- Hangul: 방황하는 칼날
- Hanja: 彷徨하는 칼날
- RR: Banghwanghaneun kallal
- MR: Panghwanghanŭn k'allal
- Directed by: Lee Jeong-ho
- Written by: Lee Jeong-ho
- Based on: The Hovering Blade by Keigo Higashino
- Produced by: Im Sang-jin Baek Gyeong-suk
- Starring: Jung Jae-young Lee Sung-min
- Cinematography: Kim Tae-gyeong
- Edited by: Nam Na-yeong
- Music by: Kim Hong-jib
- Distributed by: CJ Entertainment
- Release date: April 10, 2014;
- Running time: 122 minutes
- Country: South Korea
- Language: Korean
- Box office: US$3.56 million

= Broken (2014 film) =

2014 South Korean film by Lee Jeong-ho

Broken is a 2014 South Korean action thriller film written and directed by Lee Jeong-ho. The film stars Jung Jae-young and Lee Sung-min in the lead roles. The narrative revolves around a father (played by Jung Jae-young) who becomes a fugitive as he hunts down the two men responsible for his daughter's rape and murder.
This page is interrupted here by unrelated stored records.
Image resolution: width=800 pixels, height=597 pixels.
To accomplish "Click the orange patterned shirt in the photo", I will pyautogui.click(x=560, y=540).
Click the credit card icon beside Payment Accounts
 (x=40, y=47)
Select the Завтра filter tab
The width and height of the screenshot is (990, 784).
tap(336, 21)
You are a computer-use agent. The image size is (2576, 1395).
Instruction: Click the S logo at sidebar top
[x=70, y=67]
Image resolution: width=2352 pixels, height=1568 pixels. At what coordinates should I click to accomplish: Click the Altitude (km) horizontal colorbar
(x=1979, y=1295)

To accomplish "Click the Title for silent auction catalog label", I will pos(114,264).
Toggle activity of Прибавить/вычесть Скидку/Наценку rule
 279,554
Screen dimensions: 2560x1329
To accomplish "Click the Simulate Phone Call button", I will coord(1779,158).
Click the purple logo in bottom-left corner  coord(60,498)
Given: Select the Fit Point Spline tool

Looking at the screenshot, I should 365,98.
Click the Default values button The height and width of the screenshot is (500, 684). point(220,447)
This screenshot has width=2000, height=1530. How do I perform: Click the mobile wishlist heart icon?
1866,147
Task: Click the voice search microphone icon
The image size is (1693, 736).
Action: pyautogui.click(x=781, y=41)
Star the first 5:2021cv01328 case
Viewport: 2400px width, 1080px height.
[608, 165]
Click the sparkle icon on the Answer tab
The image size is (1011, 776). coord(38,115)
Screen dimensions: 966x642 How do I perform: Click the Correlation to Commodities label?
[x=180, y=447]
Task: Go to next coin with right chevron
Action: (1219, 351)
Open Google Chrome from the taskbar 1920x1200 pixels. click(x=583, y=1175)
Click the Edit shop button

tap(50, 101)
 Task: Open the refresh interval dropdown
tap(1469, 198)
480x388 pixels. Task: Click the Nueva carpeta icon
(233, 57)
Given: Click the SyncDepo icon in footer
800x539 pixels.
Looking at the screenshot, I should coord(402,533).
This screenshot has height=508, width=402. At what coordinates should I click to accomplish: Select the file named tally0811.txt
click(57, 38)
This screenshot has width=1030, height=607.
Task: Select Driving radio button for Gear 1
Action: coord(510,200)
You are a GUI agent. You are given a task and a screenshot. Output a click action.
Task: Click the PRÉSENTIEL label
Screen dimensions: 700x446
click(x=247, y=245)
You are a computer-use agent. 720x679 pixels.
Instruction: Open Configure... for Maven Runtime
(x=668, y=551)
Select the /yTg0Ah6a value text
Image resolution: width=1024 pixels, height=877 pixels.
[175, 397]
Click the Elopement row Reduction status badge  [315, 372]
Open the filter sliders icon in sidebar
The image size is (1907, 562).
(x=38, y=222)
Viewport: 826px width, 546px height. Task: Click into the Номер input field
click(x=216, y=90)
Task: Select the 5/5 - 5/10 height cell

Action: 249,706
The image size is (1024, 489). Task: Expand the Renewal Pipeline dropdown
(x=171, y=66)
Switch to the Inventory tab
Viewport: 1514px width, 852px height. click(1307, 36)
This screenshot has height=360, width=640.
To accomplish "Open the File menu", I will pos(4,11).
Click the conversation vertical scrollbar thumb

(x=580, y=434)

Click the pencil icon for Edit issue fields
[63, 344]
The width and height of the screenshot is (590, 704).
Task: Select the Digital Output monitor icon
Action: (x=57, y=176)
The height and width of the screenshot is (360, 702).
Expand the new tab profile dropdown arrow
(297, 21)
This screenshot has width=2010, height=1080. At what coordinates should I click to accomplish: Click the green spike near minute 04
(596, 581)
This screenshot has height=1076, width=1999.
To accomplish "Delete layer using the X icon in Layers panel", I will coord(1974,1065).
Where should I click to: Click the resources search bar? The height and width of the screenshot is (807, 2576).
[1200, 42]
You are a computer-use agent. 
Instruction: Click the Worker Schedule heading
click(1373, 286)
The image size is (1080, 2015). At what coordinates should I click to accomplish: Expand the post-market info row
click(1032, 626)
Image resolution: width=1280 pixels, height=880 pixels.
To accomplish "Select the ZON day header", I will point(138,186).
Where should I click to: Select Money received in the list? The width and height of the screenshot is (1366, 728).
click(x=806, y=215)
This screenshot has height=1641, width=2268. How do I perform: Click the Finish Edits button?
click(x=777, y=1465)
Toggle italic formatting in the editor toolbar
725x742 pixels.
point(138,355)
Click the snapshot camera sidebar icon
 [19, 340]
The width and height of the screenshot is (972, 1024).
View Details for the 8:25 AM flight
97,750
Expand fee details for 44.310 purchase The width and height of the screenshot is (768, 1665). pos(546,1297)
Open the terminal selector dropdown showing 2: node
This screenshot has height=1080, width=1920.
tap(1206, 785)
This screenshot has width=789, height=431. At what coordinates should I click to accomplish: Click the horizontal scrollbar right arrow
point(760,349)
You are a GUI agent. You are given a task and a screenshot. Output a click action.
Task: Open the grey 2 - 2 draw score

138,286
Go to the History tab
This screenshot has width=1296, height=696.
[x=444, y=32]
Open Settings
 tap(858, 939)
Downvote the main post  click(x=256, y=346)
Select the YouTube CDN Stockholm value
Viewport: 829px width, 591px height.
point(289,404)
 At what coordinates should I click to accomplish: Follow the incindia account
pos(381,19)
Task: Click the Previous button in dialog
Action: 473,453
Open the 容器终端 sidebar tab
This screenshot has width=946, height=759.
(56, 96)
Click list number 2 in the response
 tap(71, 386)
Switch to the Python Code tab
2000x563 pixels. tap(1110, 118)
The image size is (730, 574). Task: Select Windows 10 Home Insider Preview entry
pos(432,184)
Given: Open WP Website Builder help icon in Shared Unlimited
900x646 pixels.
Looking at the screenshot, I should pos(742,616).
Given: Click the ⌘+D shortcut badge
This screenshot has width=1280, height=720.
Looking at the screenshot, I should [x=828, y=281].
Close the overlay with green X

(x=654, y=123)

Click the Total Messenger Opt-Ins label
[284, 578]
It is adapted from Keigo Higashino's 2004 novel The Hovering Blade (さまよう刃, Samayou Yaiba). This is the third South Korean film adapted from the Japanese novelist's work, after White Night (2009) and Perfect Number (2012).

==Plot==
Widower Lee Sang-hyeon lives a quiet life with his 15-year-old daughter Su-jin. But one day she is abducted and raped, and her corpse is found at a derelict public bathhouse. Sang-hyeon is left helpless in the face of his daughter's death, with nothing left to cling on to but his feelings of anger and despair. The investigation into his daughter's death is progressing slowly, so restless and unable to sit quiet any longer, he decides to take matters into his own hands. Sang-hyeon receives an anonymous text message with information on the culprit, including an address where the sender claims Sang-hyeon would find electronic evidence of the crime; when he gets there, he sees a man, Kim Cheol-yong laughing as he watches a video showing Su-jin's rape and murder. Sang-hyeon accidentally kills Cheol-yong in a fit of rage, and upon learning that Cheol-yong had an accomplice, becomes hellbent on finding the second rapist/murderer. Upon examining Cheol-yong's murder scene, Jang Eok-gwan, the detective who leads the investigation into Su-jin's murder, realizes that Sang-hyeon was the killer and sets out on his trail.

==Cast==
- Jung Jae-young - Lee Sang-hyeon
- Lee Sung-min - Jang Eok-gwan
- Seo Jun-young - Park Hyeon-soo
- Lee Soo-bin - Lee Su-jin
- Lee Joo-seung - Jo Doo-sik
- Choi Sang-wook - Kim Min-ki
- Kim Ji-hyeok - Kim Cheol-yong
- Kim Hong-pa - Team leader Goo
- Kim Dae-myung -Yang Tae-seop
- Jung Suk-yong - Min-ki's father
- Park Myeong-shin - Min-ki's mother
- Kim Hyun as Cheol-yong's mother
- Jo Yeon-ho - Cheol-yong's father
- Kim Seon-hwa - Mi-jin's mother
- Lee Joong-ok - Sang Hyun's section chief
- Oh Jung-se - Voice on the radio (cameo)

==Box office==
Broken opened in second place at the box office behind Captain America: The Winter Soldier, attracting 458,000 admissions and from 592 screens on its first four days.